We’re All Mad Here. I’m Mad. You’re Mad.
It appears that my non-verbal exchange of communication with her reduce to nothing more than a conversation between the fictional Cheshire Cat and Alice (in Wonderland). Any act of engaging opinions, ideas, feelings and even the innocence number of a top up credit is to be considered vile attempt to debase her:
815595584623735x x is our month of anniversary minus 3 of you, me and [him]
I have no fucking idea what you mean. Not in the mood for riddles. If making fun and making me look like an idiot is your amusement, consider it done.
At first, an “intelligible” code with even agreeing “lucidity” and welcoming reply:
06 05 06 T2 07
05 06 H4 P1 4N
B3 R5 4R 13 BB
13 BB 2
You didn’t consider the last night hexadecimal code as cryptic attempt of ill repute but when I gave you a gift of credit, you act as if it’s an insult to your intelligence. It’s getting harder and harder to have a normal conversation without reminding myself that I need to explain my non-existent ulterior motive the next.
“Well, then, you see a dog growls when it’s angry, and wags its tail when it’s pleased. Now I growl when I’m pleased, and wag my tail when I’m angry. Therefore I’m mad.”
Not mad crazy. I’m piss off. Livid, even the proverbial “grinning like a Cheshire Cat” would reduce to a frown. And still she may called it a mocking clownish frown with a circus act to perform, or even worst: as insidious as Joker (Batman). Her constant confrontation begs me to ask why do I even bother sucking up to her like [him]. I maybe effeminate, but nothing beat bitching and ranting than an urban frustrated 30 years old makcik, here’s quoting the Cosmopolitan girl:
Kepala ni rasa macam nak meletup. How do ppl manage to piss me off for 2 day straight? I’d like to think that I’m the type of person who can handle anger graciously. I hate confrontations and if i feel that I don’t need to explain/defend myself when I know I don’t need to, then I’ll just shut up. I mean seriously, you can look at me, and you can judge me for being the person that I am NOT. Do you think I care? I’m so used to being stared at. Sejak kecik lagi. No big deal man.

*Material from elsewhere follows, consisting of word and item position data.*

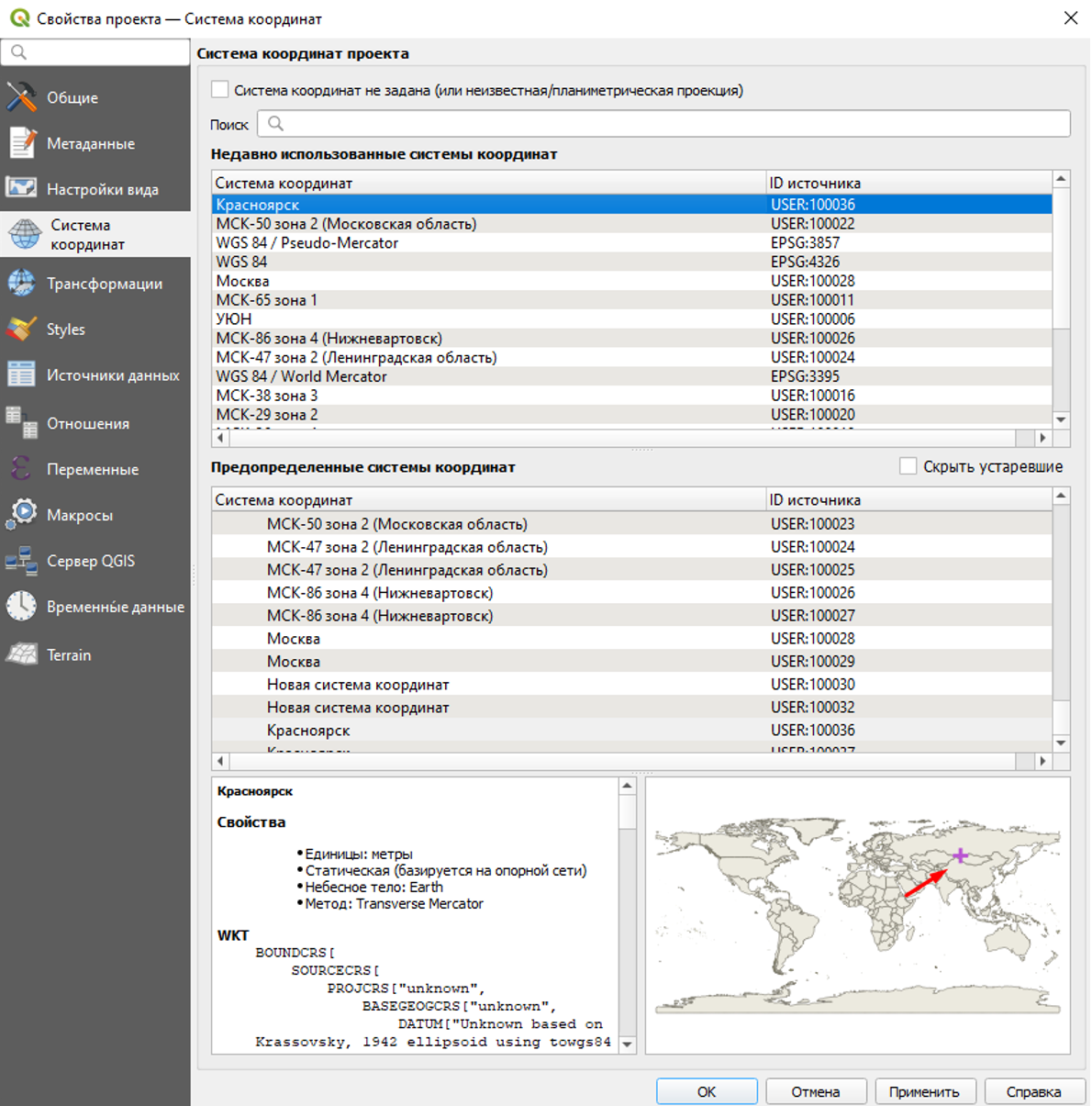Image resolution: width=1092 pixels, height=1106 pixels.
Task: Select WGS 84 / Pseudo-Mercator in recent list
Action: [307, 243]
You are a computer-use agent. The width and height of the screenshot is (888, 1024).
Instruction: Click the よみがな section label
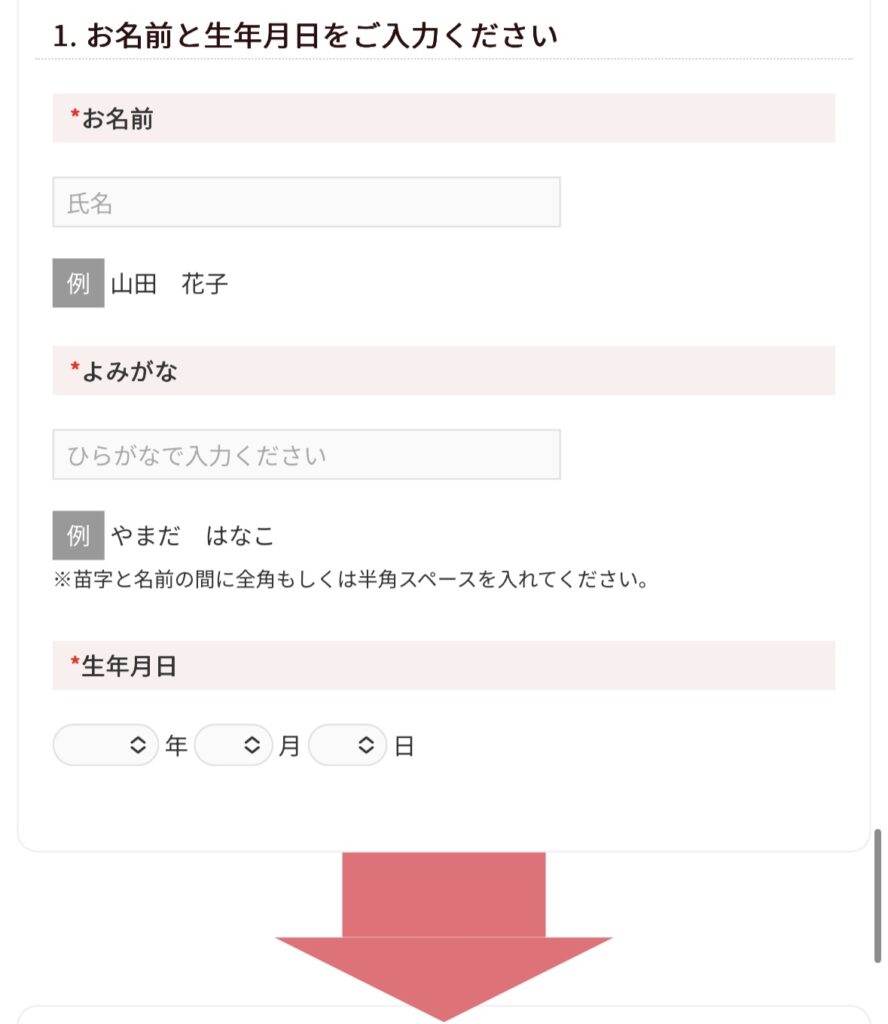(x=129, y=371)
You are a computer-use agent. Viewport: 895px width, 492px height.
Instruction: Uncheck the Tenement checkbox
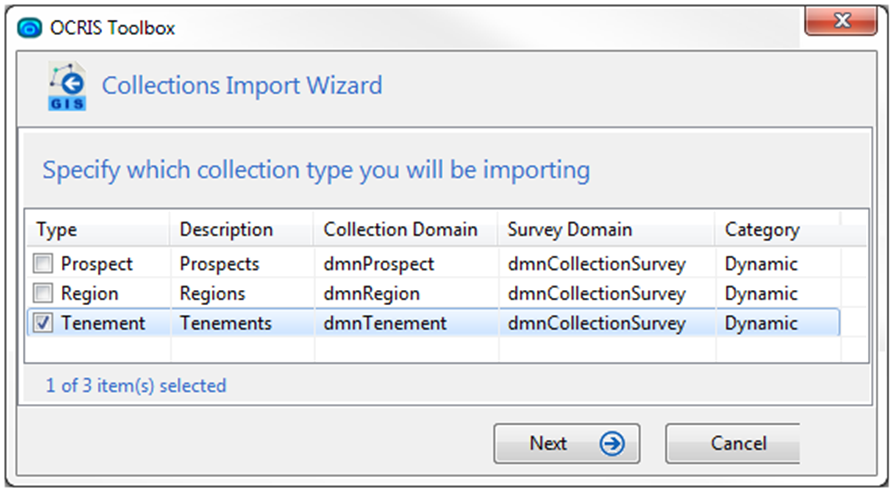coord(43,323)
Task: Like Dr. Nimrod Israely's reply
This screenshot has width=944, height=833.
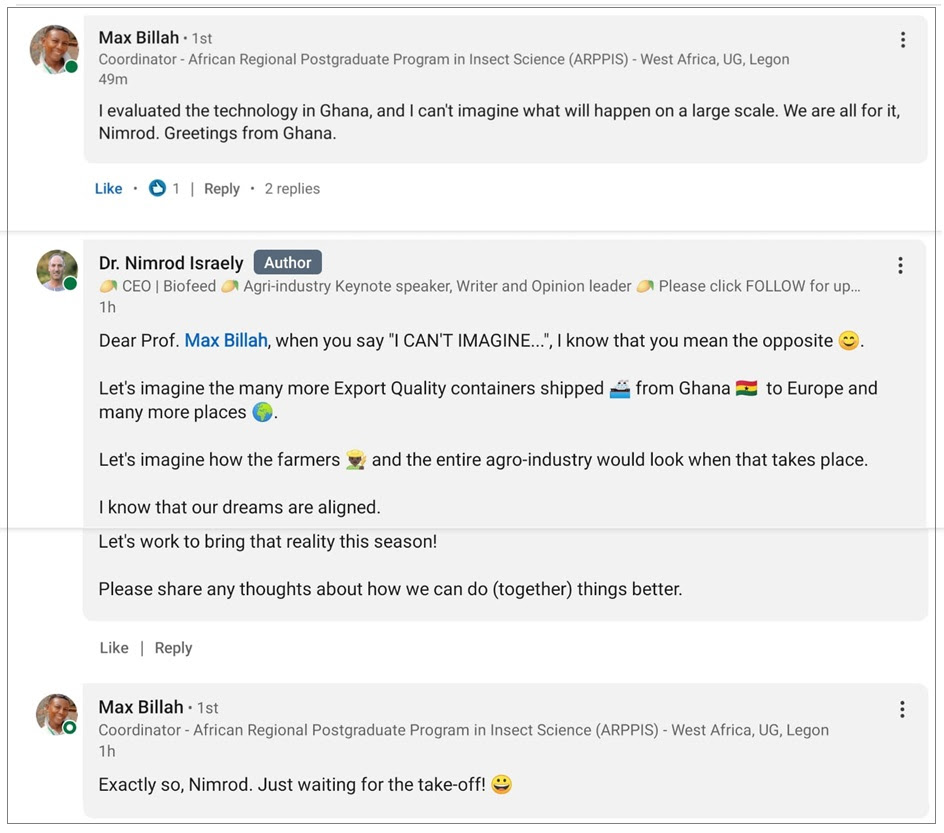Action: click(114, 648)
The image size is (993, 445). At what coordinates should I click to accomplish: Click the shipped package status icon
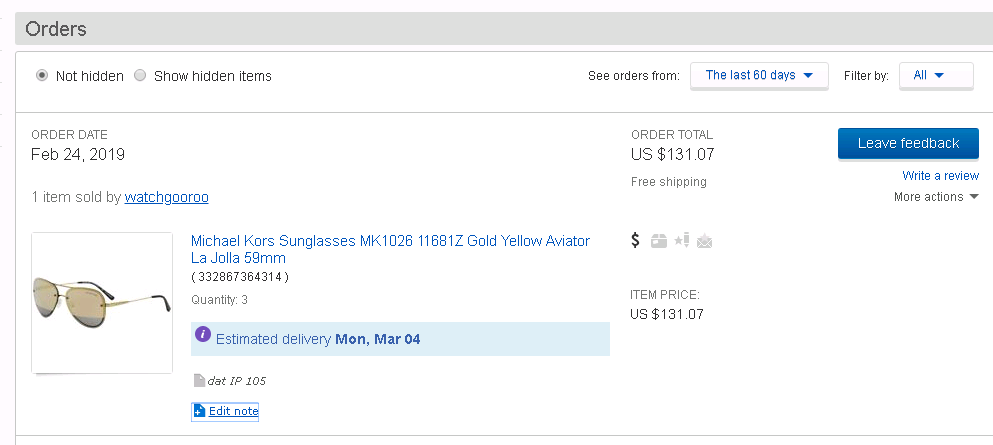658,241
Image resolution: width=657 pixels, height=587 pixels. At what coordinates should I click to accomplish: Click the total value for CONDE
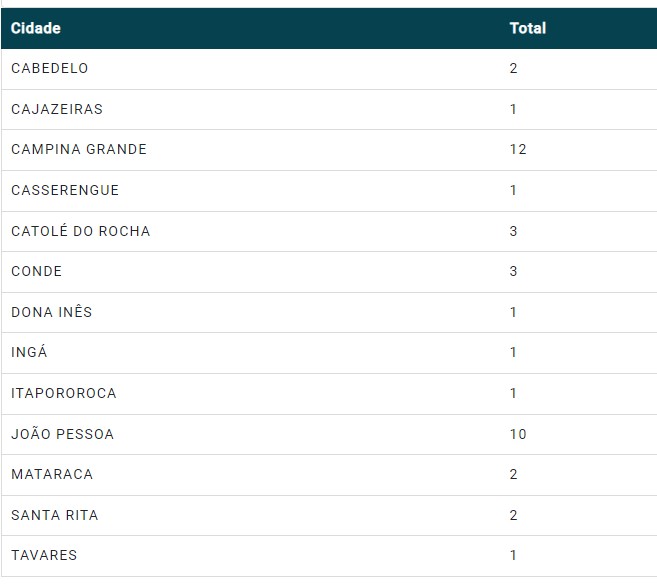(514, 271)
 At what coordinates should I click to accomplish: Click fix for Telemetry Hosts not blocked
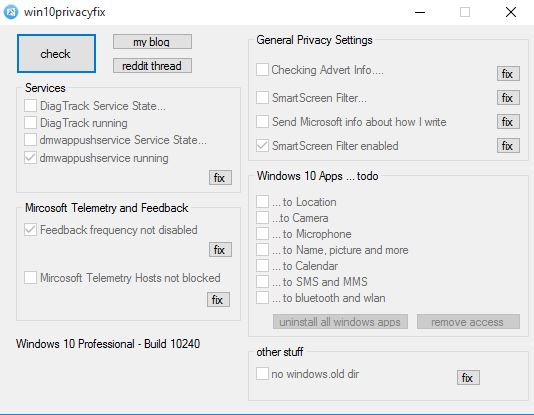click(218, 300)

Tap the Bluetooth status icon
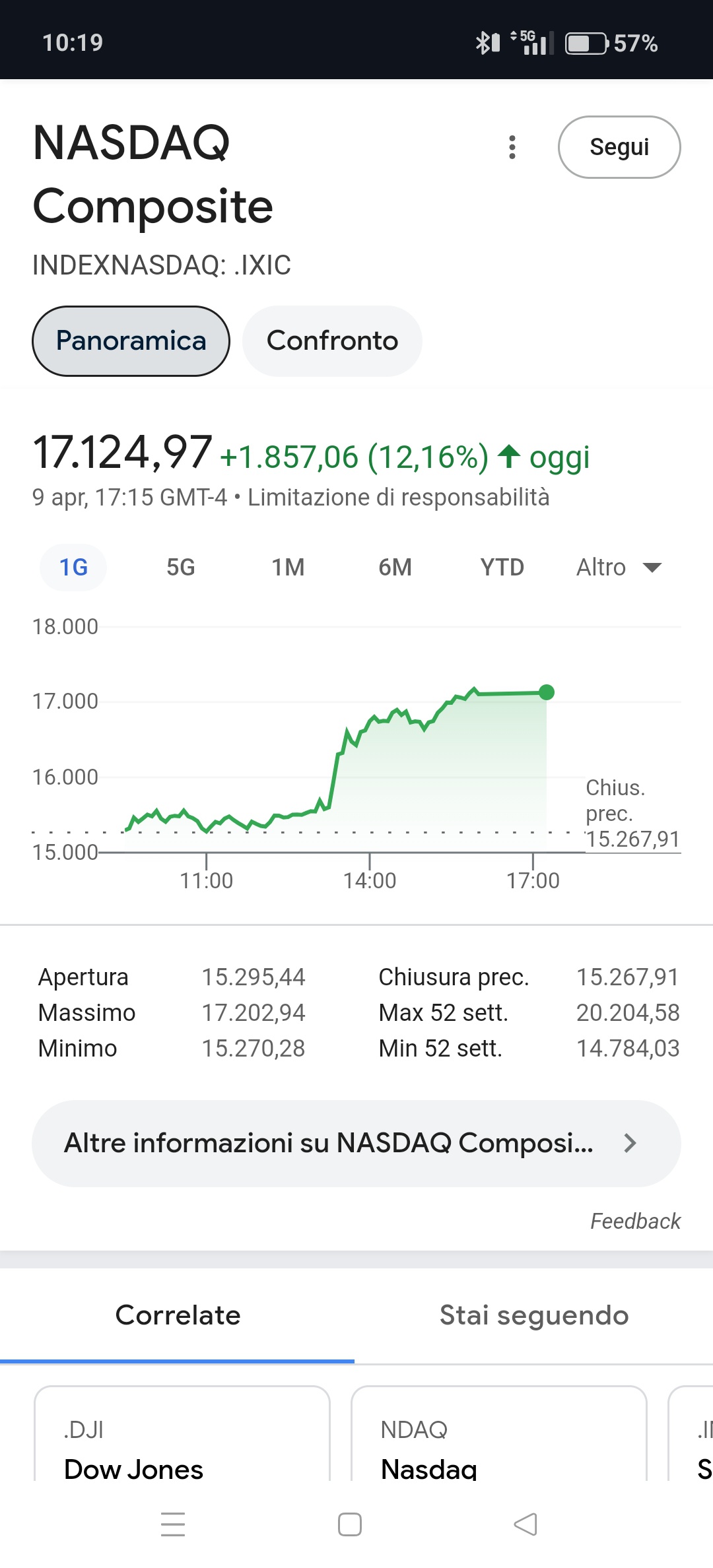pyautogui.click(x=488, y=44)
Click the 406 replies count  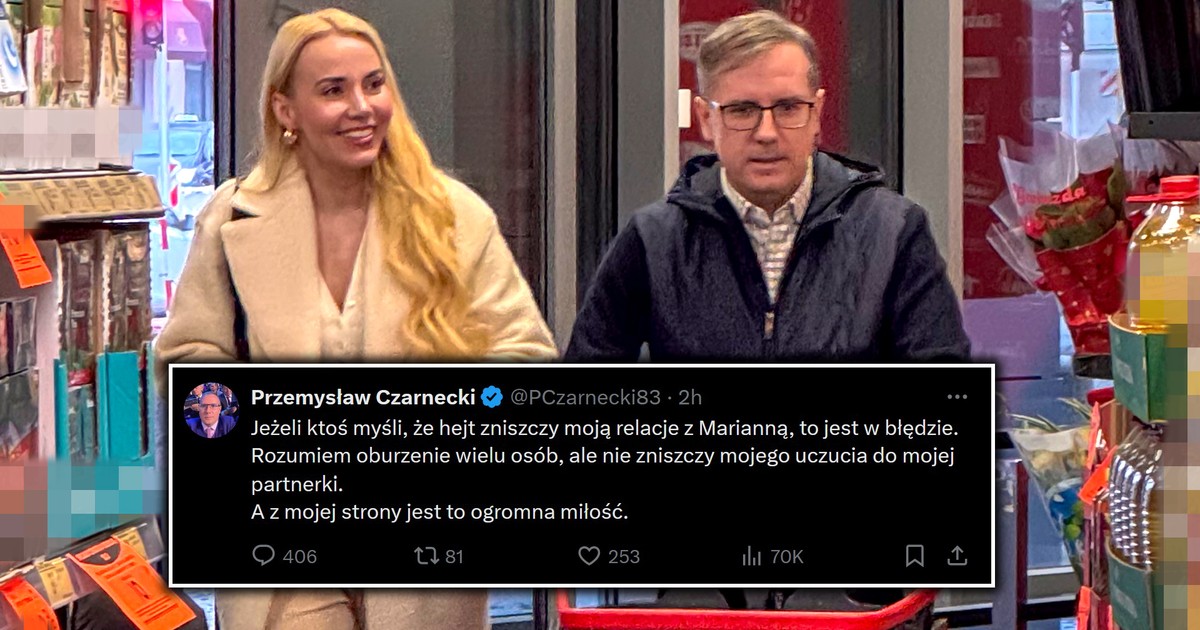click(300, 557)
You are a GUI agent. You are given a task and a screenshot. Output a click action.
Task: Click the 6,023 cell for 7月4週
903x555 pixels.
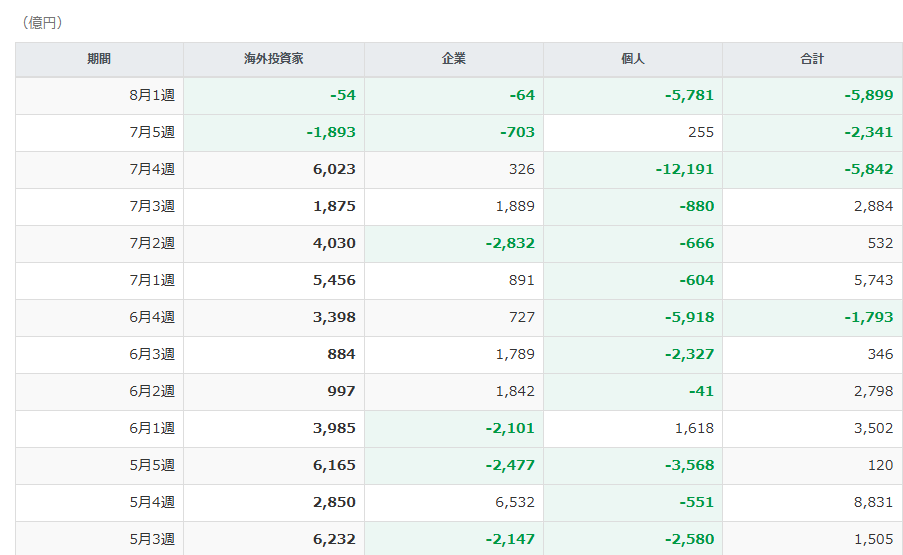point(334,169)
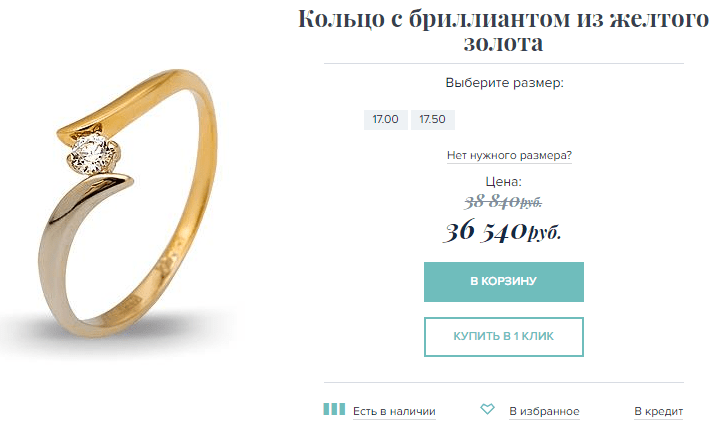716x429 pixels.
Task: Click the 'Купить в 1 клик' button
Action: (x=504, y=337)
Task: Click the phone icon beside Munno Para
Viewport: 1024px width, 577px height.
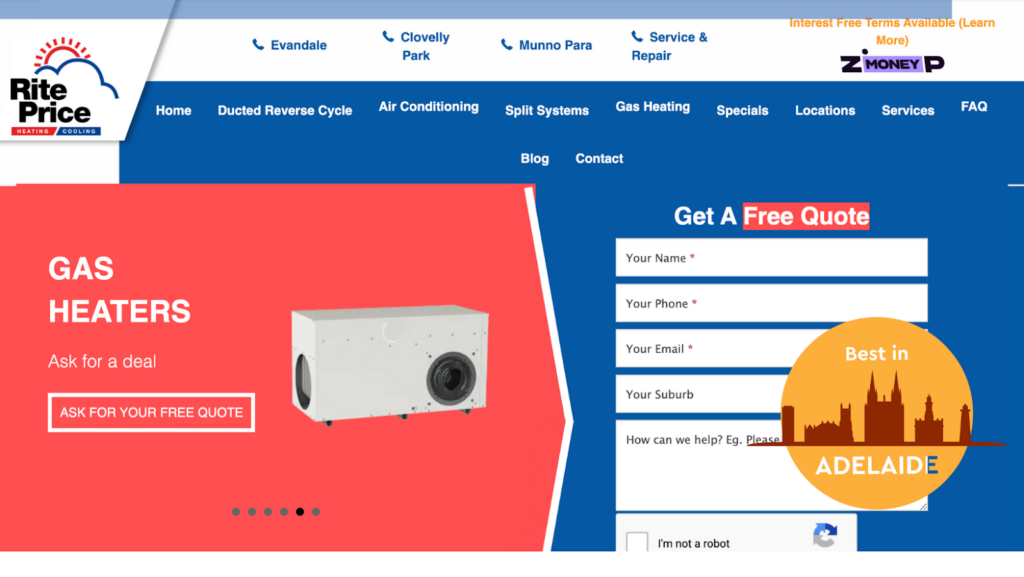Action: (507, 44)
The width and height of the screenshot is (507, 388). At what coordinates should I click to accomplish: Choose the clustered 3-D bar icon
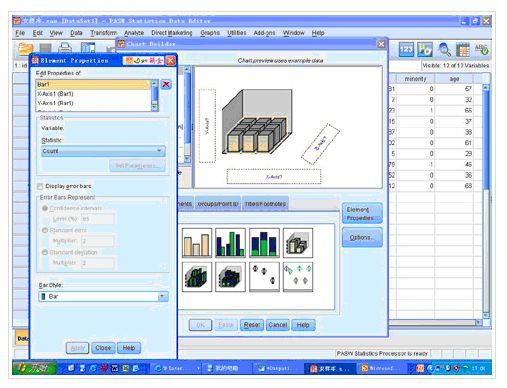point(197,277)
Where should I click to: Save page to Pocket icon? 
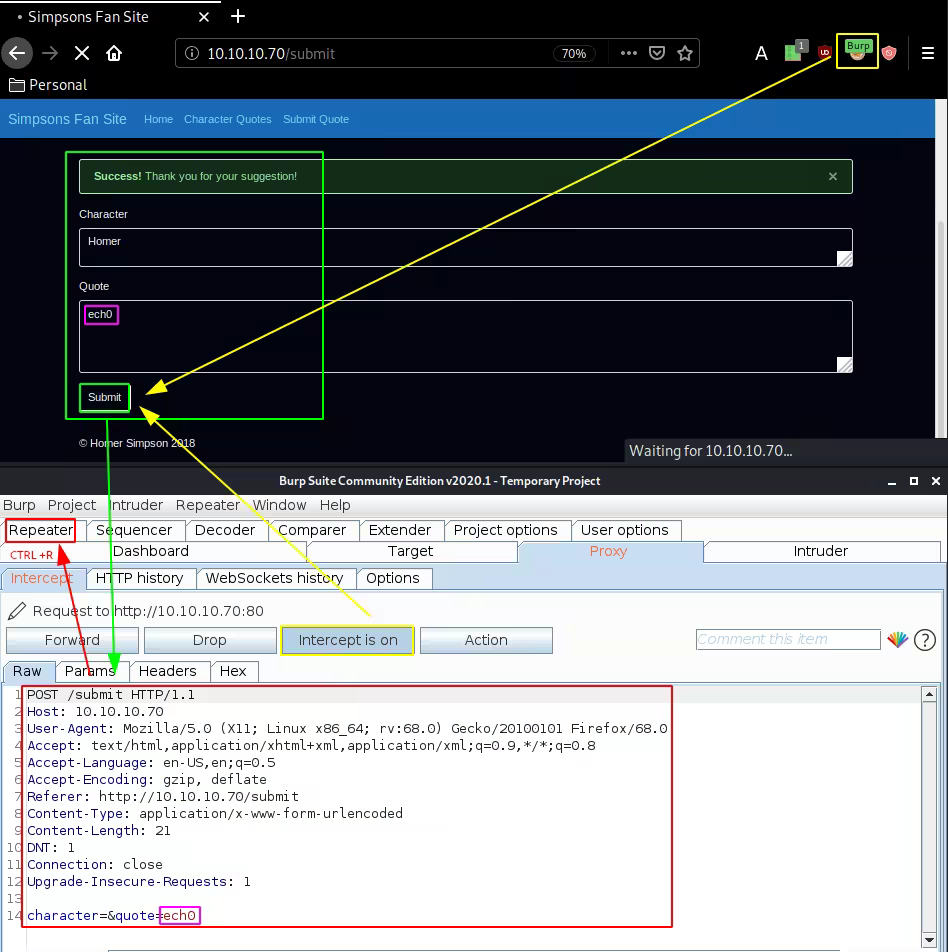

It’s insulting enough to summarize me as unreliable for your own profits. “Useless” in your own word, on that very day, where the celebration of financial revenue is more apt than a celebration of life itself.
Tgk bulan. Now.
It’s raining, the cloud blocked the moon. Sure enough it’s a mad, mad world you’re trying to tell me. And we’re living in it with straitjacket of deception in asylum of false security.